It was an affair that this year’s graduates will always remember. Accompanied by a rousing brass band, their impeccable uniforms and faultless marching was an impressive spectacle on a searing Tsavo morning. The occasion? The graduation of Big Life’s newest community rangers from the Kenya Wildlife Service’s Manyani Law Enforcement Academy.
Two Big Life rangers were awarded trophies for Best in Academics and Best in Drill and Turnout, and each of the guest speakers had stirring words for the graduates.
Big Life’s Chief Operating Officer Craig Millar was full of praise for the graduates and the Academy, saying that this was the best ranger training program in Kenya as well as one of the toughest, adding that Big Life will continue to send its rangers here every year.

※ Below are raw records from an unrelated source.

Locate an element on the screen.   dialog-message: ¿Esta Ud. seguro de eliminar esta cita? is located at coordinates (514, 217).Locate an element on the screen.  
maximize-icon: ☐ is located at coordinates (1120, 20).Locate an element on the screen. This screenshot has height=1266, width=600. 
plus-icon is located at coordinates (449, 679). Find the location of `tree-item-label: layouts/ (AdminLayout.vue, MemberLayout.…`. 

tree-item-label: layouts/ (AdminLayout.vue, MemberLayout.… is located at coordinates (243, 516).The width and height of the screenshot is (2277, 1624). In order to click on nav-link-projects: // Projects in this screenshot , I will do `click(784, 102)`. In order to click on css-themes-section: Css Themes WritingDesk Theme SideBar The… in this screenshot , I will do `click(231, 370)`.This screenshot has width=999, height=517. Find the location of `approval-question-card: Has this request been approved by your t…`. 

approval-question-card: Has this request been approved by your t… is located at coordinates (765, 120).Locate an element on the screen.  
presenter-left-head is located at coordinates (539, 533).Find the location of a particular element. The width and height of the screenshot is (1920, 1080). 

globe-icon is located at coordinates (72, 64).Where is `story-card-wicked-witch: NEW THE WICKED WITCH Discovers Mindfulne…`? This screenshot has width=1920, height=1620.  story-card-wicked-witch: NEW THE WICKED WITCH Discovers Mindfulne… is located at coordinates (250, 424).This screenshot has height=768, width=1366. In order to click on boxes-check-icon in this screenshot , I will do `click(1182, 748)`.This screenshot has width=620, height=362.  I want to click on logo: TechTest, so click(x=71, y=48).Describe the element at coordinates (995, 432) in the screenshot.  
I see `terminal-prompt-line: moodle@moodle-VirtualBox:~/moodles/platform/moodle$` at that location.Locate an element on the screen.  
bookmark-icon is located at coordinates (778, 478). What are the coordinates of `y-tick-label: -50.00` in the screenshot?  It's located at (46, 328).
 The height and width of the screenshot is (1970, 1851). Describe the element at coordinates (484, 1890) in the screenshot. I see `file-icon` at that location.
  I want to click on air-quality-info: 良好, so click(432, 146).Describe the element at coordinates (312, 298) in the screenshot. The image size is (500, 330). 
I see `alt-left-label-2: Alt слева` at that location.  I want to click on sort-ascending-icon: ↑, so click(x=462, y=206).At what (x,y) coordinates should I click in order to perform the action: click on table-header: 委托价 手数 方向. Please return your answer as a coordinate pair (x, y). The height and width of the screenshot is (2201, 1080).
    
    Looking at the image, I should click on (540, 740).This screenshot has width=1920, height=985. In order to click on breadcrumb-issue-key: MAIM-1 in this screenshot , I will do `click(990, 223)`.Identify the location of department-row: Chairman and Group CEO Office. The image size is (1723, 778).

Head of Wildlife Conservation at Ol Pejeta, Samuel Mutisya, reminded everyone that innovation will be the key to solving the challenges facing Kenya’s wildlife in the future. He explained that human wildlife conflict and climate change will be the two defining issues for conservation in the decades ahead. Novel approaches will be crucial to success.
Nancy Kabete, Deputy Director of Security for the Kenya Wildlife Service, also spoke and emphasized the importance of collaboration between conservation organizations. She said that without community rangers, the Kenya Wildlife Service is not able to do the job the government has entrusted it to do. This is because only 8% of Kenya’s landmass is protected by National Parks with the rest of Kenya’s wildlife existing in a combination of rangelands, community ranches, and conservancies. The work of community rangers is therefore essential for the preservation of wildlife, something she said was a central feature of Kenya’s heritage.
Big Life is proud to have sponsored these latest ambassadors for wildlife conservation in Kenya. It is thanks to the generous support of Big Life’s donors that these men and women can be trained to such a high standard and keep on protecting Kenya’s wildlife.